Rewrite the data lines that begin at the line containing "Viewport: 2352px width, 1178px" and end after the line containing "[x=809, y=272]", keeping the requests unchanged. Multiply each click coordinate in the answers by 0.9 and round it to a whole number, rounding halves up.

begin Data rows

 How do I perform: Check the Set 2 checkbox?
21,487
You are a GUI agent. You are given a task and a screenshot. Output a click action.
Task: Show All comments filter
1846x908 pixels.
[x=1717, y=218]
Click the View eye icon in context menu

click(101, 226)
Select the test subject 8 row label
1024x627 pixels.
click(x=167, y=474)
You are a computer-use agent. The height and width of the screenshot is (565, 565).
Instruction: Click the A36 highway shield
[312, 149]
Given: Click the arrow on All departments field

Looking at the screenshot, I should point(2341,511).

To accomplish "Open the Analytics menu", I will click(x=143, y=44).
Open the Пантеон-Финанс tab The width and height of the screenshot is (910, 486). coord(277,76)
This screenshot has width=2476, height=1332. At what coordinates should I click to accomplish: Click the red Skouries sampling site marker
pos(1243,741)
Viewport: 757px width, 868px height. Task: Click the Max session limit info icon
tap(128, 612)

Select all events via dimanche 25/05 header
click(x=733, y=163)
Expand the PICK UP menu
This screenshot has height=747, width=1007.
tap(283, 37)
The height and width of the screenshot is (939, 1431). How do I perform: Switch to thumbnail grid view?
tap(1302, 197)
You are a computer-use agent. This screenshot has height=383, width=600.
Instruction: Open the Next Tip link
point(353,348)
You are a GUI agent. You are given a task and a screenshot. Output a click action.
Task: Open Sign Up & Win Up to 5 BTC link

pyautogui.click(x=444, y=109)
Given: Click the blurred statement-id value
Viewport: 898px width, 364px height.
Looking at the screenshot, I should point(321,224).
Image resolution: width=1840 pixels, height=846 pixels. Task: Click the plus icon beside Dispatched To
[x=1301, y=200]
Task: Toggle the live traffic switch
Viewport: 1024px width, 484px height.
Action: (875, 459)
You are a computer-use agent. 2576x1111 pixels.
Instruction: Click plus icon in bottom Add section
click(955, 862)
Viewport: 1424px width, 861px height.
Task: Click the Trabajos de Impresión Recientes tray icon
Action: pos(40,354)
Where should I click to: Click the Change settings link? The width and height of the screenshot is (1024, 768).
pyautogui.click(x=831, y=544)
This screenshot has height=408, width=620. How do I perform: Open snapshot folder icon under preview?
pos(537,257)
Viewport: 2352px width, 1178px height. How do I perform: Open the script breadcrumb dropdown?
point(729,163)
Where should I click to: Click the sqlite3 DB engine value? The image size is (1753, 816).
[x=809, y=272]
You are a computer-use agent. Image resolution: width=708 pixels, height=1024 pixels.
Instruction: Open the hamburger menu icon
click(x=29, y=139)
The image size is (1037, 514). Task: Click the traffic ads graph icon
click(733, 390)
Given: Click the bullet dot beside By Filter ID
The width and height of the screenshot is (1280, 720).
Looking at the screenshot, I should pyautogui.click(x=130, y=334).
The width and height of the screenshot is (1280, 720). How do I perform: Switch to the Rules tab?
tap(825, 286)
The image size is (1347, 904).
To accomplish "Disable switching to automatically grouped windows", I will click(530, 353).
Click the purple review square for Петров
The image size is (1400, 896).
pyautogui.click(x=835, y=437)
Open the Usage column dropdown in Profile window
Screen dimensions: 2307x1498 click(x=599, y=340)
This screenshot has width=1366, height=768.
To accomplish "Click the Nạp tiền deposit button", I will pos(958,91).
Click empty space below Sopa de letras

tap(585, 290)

end Data rows

Solution below.
Viewport: 2352px width, 1178px height. How do I perform: Open the script breadcrumb dropdown?
point(656,147)
Where should I click to: Click the sqlite3 DB engine value? The image size is (1753, 816).
[x=728, y=245]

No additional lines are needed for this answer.